(Beginning of Source text)
Explorers marvel at 'Brittlestar City' on seamount in powerful current swirling around Antarctica
- 18 May 2008Oceans worldwide contain an estimated 100,000 seamounts rising at least one km above the seabed; fewer than 200 have been sampled in any detail.
Undersea mountains can be highly productive and biodiverse, sometimes host unique species and serve as feeding grounds for fishes, marine mammals and seabirds. They also may serve as important way stations for marine migrations. The scientists’ work sheds light on factors underpinning seamount biodiversity, suggesting ways to improve their environmental management.
The odd shape and circumstances of Brittlestar City seamount
Tangaroa’s acoustic “multibeam” technology mapped the sizes, shapes and depths of the Macquarie Ridge.
The Brittlestar City seamount displayed several geological faults affecting its shape and geomorphology. The odd rectangular edge of its southern peak was formed by the intersection of two perpendicular faults. Because the upper surface is relatively flat, experts believe it was once at sea level, or slightly submerged. The flat topography suggests wave erosion occurred during the last ice age 18,000 years ago, when sea level was low. Although the base of Brittlestar City seamount is 850 meters below surface, its peak is just 90 meters underwater.
(End of Source text)
(Beginning of Data section)
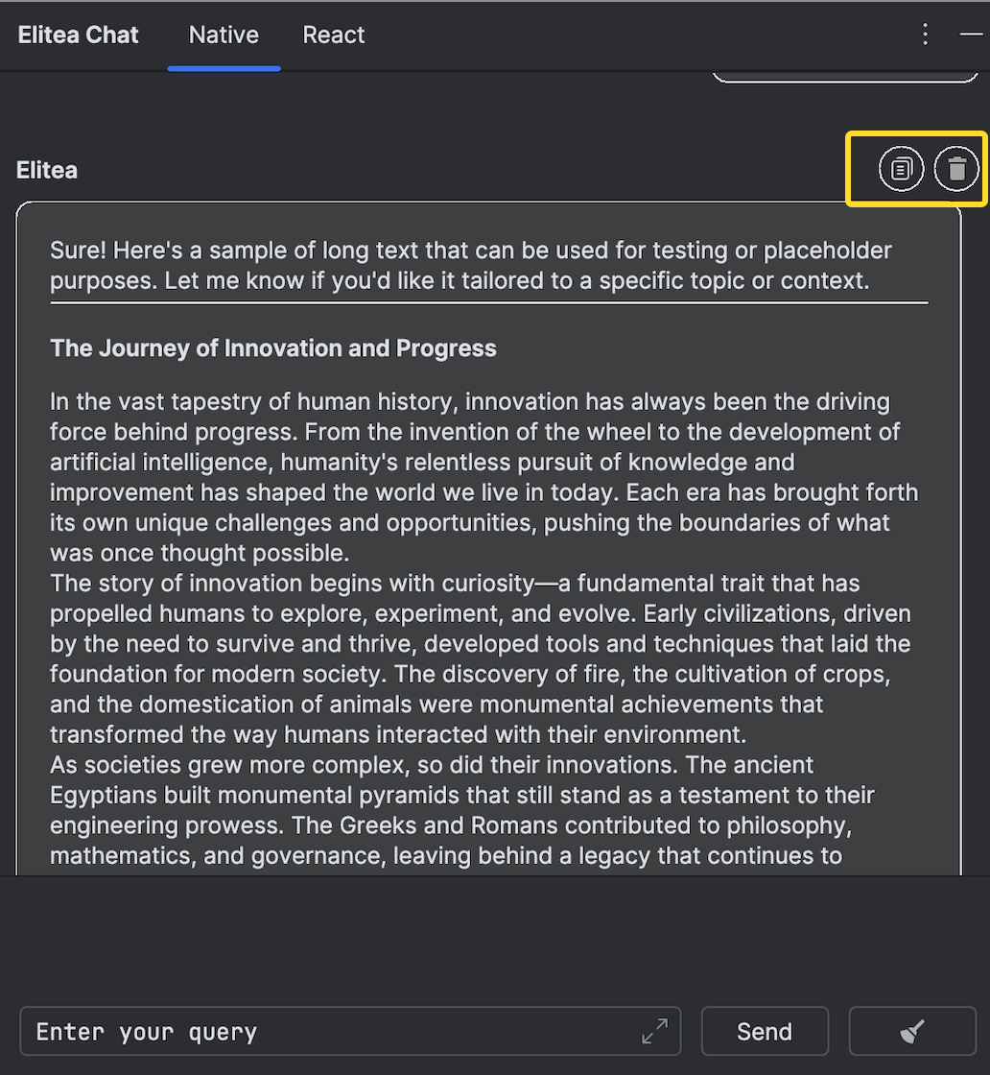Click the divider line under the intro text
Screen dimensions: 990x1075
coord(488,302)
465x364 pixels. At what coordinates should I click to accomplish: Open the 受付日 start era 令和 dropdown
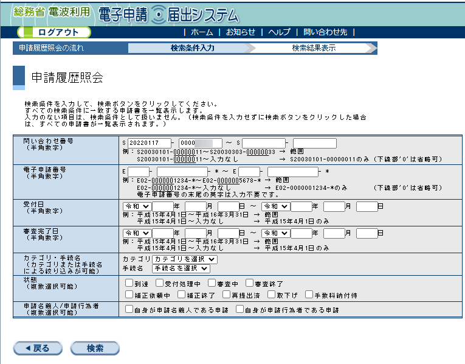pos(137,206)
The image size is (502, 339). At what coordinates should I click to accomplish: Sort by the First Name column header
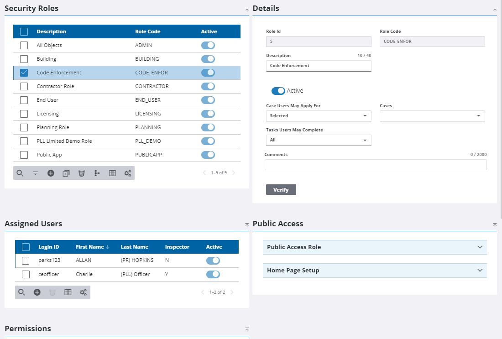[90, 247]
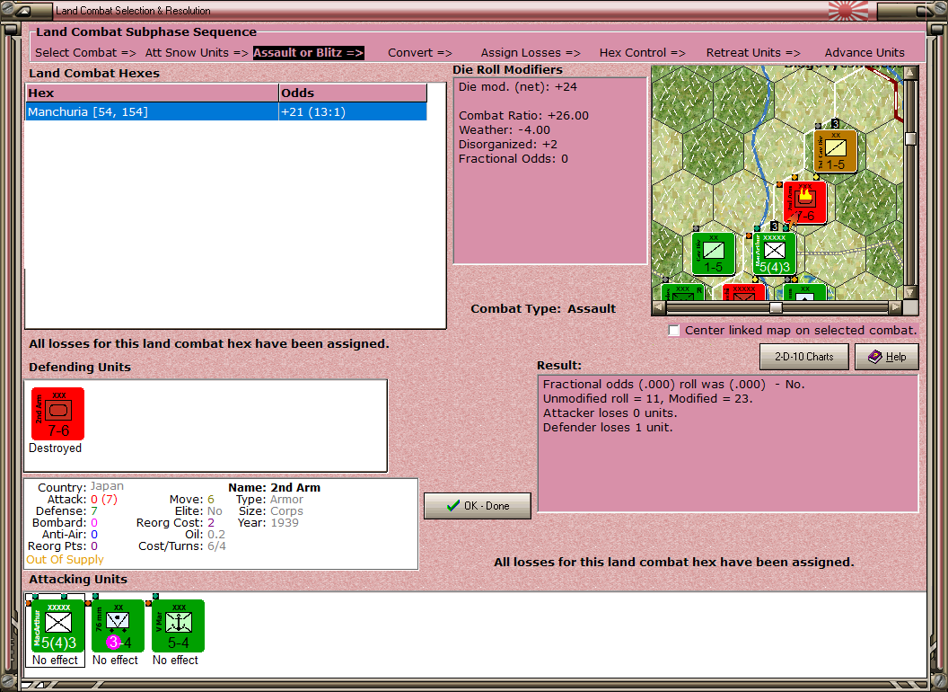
(End of Data section)
> Work task: Reproduce the passage on Brittlestar City word for word, beginning at the words "The Brittlestar City" and stopping after the words "90 meters underwater.".

> Completed task:
The Brittlestar City seamount displayed several geological faults affecting its shape and geomorphology. The odd rectangular edge of its southern peak was formed by the intersection of two perpendicular faults. Because the upper surface is relatively flat, experts believe it was once at sea level, or slightly submerged. The flat topography suggests wave erosion occurred during the last ice age 18,000 years ago, when sea level was low. Although the base of Brittlestar City seamount is 850 meters below surface, its peak is just 90 meters underwater.